PART I: 'Für Chlebnikov'

30 June – 30 July 2005

Dates

30 June – 30 July 2005

This exhibition was conceived in two phases, the first phase opening on 30 June 2005 with a complete changeover occurring at the beginning of August 2005.

The focus of Part I was a group of thirty paintings that revisit Kiefer's long fascination with the quixotic work of Russian experimentalist Velimir Khlebnikov, whose analytical systems based on arcane mathematical calculations underscored the vast paradoxes at work in the march of history. Kiefer casts Khlebnikov's ideas in the theatre of the historic sea battle, incorporating actual model ships into the turbid, highly worked surfaces of his paintings. These were housed in a purpose-built pavilion in Hoxton Square that recreates the dimensions and character of one of Kiefer's own ateliers in Barjac, Provence. Simultaneously three huge and complex paintings relating to the Khlebnikov series, as well as other complementary sculptural and graphic works that give insight into the artist's detailed working processes, were shown in White Cube.

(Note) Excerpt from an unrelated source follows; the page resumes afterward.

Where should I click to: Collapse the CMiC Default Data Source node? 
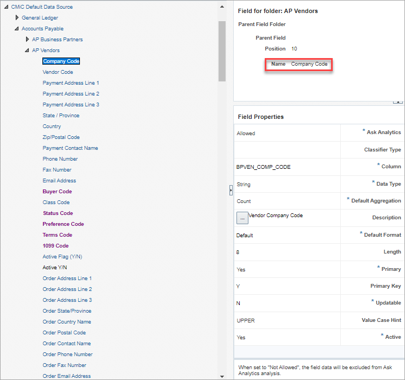tap(6, 7)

Part II opened on 2 August 2005 with the monumental work Von den verlorenen gerührtdie der Glaube nicht trugerwachen die Trommeln im Fluss installed in the main gallery. Half-painting, half-sculpture, this assemblage incorporates a full-scale, cast concrete staircase fixed against an abstract field. In contrast to its sheer scale, mass and dizzying perspective is a floor piece consisting of hundreds of fragile glass shards inscribed with the astronomical coordinates of as many stars.

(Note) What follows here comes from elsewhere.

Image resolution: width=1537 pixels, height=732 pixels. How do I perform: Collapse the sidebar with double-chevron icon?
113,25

Kiefer's elegiac oeuvre is based on a vast system of themes and references relating to the human condition, explored through a highly emotive use of material and medium. In his muscular artistic language, physical materiality and visual complexity are equal to the content itself, which ranges over sources as diverse as Teutonic mythology and history, alchemy, apocalypse, and belief. As corollary to this breadth of content, Kiefer employs an almost bewildering variety of materials including – in addition to the thick oil paint that is the base of all his large-scale works – dirt, lead, models, photographs, woodcuts, sand, straw and all manner of organic material. By adding ‘real' materials to the illusionistic painted surface of his gigantic tableaux, he has invented a compelling ‘third space' between painting and sculpture.

Few contemporary artists match Kiefer's epic reach; the provocative and paradoxical nature of his work suggests that he embraces the notion of the modern artist who stands resolutely outside society, flaunting its histories, its taboos and its myths. By assimilating and utilizing the conventions and traditions of history painting, he goes beyond them, mingling viewpoints and presenting contradictory interpretations while emulating the genre's grandiloquence.

A fully illustrated catalogue, with essays by historian and poet Rod Mengham and critic and curator Kevin Power accompanied the exhibition.